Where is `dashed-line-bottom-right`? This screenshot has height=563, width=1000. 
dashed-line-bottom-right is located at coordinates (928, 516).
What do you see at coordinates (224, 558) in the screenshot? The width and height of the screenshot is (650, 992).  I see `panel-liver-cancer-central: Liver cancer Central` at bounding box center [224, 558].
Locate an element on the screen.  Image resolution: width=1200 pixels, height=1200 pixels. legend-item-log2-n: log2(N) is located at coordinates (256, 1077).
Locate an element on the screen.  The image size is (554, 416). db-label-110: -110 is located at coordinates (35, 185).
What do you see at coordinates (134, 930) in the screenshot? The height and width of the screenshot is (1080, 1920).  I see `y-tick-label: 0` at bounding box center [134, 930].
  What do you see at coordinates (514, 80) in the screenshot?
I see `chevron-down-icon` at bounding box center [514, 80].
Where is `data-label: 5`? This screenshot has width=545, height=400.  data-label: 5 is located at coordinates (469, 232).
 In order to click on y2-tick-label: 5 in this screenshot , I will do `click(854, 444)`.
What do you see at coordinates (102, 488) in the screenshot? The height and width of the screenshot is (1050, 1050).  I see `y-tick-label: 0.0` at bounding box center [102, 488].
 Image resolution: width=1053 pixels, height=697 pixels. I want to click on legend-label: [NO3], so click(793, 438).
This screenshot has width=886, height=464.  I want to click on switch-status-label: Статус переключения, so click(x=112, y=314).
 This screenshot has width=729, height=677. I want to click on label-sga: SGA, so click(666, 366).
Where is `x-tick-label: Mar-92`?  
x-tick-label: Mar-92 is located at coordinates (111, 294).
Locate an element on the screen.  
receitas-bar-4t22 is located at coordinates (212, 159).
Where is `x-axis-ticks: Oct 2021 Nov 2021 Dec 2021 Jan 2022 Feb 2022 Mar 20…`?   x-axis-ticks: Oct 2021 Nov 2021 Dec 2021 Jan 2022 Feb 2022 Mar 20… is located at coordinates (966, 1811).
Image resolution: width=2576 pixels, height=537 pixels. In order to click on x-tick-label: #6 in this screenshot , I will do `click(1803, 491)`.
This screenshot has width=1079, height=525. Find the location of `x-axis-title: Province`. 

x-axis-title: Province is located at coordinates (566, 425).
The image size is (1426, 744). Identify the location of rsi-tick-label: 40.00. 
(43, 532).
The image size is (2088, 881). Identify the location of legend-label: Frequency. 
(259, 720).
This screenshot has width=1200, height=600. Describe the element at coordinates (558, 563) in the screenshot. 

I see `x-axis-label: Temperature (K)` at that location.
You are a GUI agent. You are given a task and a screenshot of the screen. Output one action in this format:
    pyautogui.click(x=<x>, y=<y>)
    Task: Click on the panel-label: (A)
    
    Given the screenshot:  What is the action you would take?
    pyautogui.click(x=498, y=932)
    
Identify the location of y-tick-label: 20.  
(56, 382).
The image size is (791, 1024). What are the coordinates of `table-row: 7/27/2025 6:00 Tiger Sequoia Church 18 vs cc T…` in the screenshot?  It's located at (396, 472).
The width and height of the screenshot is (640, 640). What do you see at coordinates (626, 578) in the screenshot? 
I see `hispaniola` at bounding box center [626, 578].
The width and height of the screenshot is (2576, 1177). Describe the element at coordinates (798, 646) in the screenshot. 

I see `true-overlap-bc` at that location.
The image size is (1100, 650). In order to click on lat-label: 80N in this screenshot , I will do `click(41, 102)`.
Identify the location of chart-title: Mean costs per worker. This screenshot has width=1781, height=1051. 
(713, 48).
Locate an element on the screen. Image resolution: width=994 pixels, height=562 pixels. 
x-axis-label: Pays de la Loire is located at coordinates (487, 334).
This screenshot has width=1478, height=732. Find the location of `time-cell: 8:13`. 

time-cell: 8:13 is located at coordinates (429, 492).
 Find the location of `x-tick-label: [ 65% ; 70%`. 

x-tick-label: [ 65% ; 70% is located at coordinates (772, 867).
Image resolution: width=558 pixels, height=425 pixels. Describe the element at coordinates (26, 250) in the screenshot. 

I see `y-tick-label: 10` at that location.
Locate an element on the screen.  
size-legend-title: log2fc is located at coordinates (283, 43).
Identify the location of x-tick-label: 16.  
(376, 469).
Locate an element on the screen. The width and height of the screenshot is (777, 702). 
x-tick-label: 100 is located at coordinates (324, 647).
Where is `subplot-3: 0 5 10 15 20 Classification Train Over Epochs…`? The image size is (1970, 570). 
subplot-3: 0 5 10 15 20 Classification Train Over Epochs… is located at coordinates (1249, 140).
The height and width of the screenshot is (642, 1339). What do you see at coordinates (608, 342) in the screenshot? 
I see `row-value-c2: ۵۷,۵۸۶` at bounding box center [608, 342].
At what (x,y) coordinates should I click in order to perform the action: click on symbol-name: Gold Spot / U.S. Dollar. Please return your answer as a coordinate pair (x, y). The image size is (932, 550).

○ ○ ○

Problem requirements: Give the material above as a numbered list, leaving out any blank lines.

Result of this exercise:
1. Where is `dashed-line-bottom-right`? This screenshot has height=563, width=1000. 
2. dashed-line-bottom-right is located at coordinates (928, 516).
3. What do you see at coordinates (224, 558) in the screenshot? The width and height of the screenshot is (650, 992).  I see `panel-liver-cancer-central: Liver cancer Central` at bounding box center [224, 558].
4. Locate an element on the screen.  Image resolution: width=1200 pixels, height=1200 pixels. legend-item-log2-n: log2(N) is located at coordinates (256, 1077).
5. Locate an element on the screen.  The image size is (554, 416). db-label-110: -110 is located at coordinates (35, 185).
6. What do you see at coordinates (134, 930) in the screenshot? The height and width of the screenshot is (1080, 1920).  I see `y-tick-label: 0` at bounding box center [134, 930].
7.   What do you see at coordinates (514, 80) in the screenshot?
8. I see `chevron-down-icon` at bounding box center [514, 80].
9. Where is `data-label: 5`? This screenshot has width=545, height=400.  data-label: 5 is located at coordinates (469, 232).
10.  In order to click on y2-tick-label: 5 in this screenshot , I will do `click(854, 444)`.
11. What do you see at coordinates (102, 488) in the screenshot? The height and width of the screenshot is (1050, 1050).  I see `y-tick-label: 0.0` at bounding box center [102, 488].
12.  Image resolution: width=1053 pixels, height=697 pixels. I want to click on legend-label: [NO3], so click(793, 438).
13. This screenshot has width=886, height=464.  I want to click on switch-status-label: Статус переключения, so click(x=112, y=314).
14.  This screenshot has width=729, height=677. I want to click on label-sga: SGA, so click(666, 366).
15. Where is `x-tick-label: Mar-92`?  
16. x-tick-label: Mar-92 is located at coordinates (111, 294).
17. Locate an element on the screen.  
18. receitas-bar-4t22 is located at coordinates (212, 159).
19. Where is `x-axis-ticks: Oct 2021 Nov 2021 Dec 2021 Jan 2022 Feb 2022 Mar 20…`?   x-axis-ticks: Oct 2021 Nov 2021 Dec 2021 Jan 2022 Feb 2022 Mar 20… is located at coordinates (966, 1811).
20. Image resolution: width=2576 pixels, height=537 pixels. In order to click on x-tick-label: #6 in this screenshot , I will do `click(1803, 491)`.
21. This screenshot has width=1079, height=525. Find the location of `x-axis-title: Province`. 
22. x-axis-title: Province is located at coordinates (566, 425).
23. The image size is (1426, 744). Identify the location of rsi-tick-label: 40.00. 
24. (43, 532).
25. The image size is (2088, 881). Identify the location of legend-label: Frequency. 
26. (259, 720).
27. This screenshot has width=1200, height=600. Describe the element at coordinates (558, 563) in the screenshot. 
28. I see `x-axis-label: Temperature (K)` at that location.
29. You are a GUI agent. You are given a task and a screenshot of the screen. Output one action in this format:
30.     pyautogui.click(x=<x>, y=<y>)
31.     Task: Click on the panel-label: (A)
32.     Given the screenshot:  What is the action you would take?
33.     pyautogui.click(x=498, y=932)
34. Identify the location of y-tick-label: 20.  
35. (56, 382).
36. The image size is (791, 1024). What are the coordinates of `table-row: 7/27/2025 6:00 Tiger Sequoia Church 18 vs cc T…` in the screenshot?  It's located at (396, 472).
37. The width and height of the screenshot is (640, 640). What do you see at coordinates (626, 578) in the screenshot? 
38. I see `hispaniola` at bounding box center [626, 578].
39. The width and height of the screenshot is (2576, 1177). Describe the element at coordinates (798, 646) in the screenshot. 
40. I see `true-overlap-bc` at that location.
41. The image size is (1100, 650). In order to click on lat-label: 80N in this screenshot , I will do `click(41, 102)`.
42. Identify the location of chart-title: Mean costs per worker. This screenshot has width=1781, height=1051. 
43. (713, 48).
44. Locate an element on the screen. Image resolution: width=994 pixels, height=562 pixels. 
45. x-axis-label: Pays de la Loire is located at coordinates (487, 334).
46. This screenshot has width=1478, height=732. Find the location of `time-cell: 8:13`. 
47. time-cell: 8:13 is located at coordinates (429, 492).
48.  Find the location of `x-tick-label: [ 65% ; 70%`. 
49. x-tick-label: [ 65% ; 70% is located at coordinates (772, 867).
50. Image resolution: width=558 pixels, height=425 pixels. Describe the element at coordinates (26, 250) in the screenshot. 
51. I see `y-tick-label: 10` at that location.
52. Locate an element on the screen.  
53. size-legend-title: log2fc is located at coordinates (283, 43).
54. Identify the location of x-tick-label: 16.  
55. (376, 469).
56. Locate an element on the screen. The width and height of the screenshot is (777, 702). 
57. x-tick-label: 100 is located at coordinates (324, 647).
58. Where is `subplot-3: 0 5 10 15 20 Classification Train Over Epochs…`? The image size is (1970, 570). 
59. subplot-3: 0 5 10 15 20 Classification Train Over Epochs… is located at coordinates (1249, 140).
60. The height and width of the screenshot is (642, 1339). What do you see at coordinates (608, 342) in the screenshot? 
61. I see `row-value-c2: ۵۷,۵۸۶` at bounding box center [608, 342].
62. At what (x,y) coordinates should I click in order to perform the action: click on symbol-name: Gold Spot / U.S. Dollar. Please return your answer as a coordinate pair (x, y). The image size is (932, 550).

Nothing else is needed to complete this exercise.